*Records from a data source:*
☆ ☆ ☆ ☆

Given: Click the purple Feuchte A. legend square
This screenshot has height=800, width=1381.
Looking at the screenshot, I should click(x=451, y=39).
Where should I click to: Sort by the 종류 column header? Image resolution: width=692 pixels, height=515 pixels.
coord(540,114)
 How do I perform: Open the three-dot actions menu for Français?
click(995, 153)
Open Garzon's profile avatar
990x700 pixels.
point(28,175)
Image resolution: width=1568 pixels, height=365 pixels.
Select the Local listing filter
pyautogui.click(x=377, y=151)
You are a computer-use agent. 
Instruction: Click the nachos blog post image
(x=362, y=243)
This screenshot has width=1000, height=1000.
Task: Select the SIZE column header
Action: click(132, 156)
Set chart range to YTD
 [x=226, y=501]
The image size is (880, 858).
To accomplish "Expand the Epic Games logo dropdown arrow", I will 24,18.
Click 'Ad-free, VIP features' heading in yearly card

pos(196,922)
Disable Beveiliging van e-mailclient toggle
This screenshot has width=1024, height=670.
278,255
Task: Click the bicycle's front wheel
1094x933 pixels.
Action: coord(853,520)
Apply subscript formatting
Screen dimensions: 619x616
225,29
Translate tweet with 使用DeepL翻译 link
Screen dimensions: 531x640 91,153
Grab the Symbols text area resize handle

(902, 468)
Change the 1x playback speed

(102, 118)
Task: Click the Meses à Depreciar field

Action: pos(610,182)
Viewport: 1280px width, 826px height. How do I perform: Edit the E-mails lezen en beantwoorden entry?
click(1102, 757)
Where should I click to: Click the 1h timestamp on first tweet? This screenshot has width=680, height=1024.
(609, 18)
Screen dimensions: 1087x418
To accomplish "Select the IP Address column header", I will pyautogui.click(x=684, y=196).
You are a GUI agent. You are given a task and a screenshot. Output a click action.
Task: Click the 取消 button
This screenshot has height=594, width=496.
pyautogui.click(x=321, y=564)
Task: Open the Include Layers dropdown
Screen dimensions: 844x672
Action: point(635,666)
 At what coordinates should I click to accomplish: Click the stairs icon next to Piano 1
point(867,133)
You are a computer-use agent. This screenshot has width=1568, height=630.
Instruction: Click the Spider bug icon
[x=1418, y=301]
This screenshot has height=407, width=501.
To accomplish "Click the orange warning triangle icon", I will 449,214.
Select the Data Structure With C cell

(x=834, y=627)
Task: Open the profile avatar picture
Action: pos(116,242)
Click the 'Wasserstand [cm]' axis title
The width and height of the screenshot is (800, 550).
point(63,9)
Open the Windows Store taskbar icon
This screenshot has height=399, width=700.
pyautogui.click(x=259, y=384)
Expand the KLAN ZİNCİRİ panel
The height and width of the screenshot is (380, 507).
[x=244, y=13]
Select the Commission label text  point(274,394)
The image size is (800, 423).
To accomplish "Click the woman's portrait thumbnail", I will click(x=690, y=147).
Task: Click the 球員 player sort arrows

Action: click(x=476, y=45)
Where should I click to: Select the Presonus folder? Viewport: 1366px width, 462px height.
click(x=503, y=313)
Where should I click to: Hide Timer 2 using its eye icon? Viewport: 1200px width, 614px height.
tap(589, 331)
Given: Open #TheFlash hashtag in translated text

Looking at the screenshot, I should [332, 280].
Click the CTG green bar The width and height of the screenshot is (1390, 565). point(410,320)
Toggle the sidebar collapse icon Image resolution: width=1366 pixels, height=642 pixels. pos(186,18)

☆ ☆ ☆ ☆

Wherever the string "computer" appears in the data above, copy the line it sits in.

You are a computer-use agent. 
You are a computer-use agent. This screenshot has width=1568, height=630.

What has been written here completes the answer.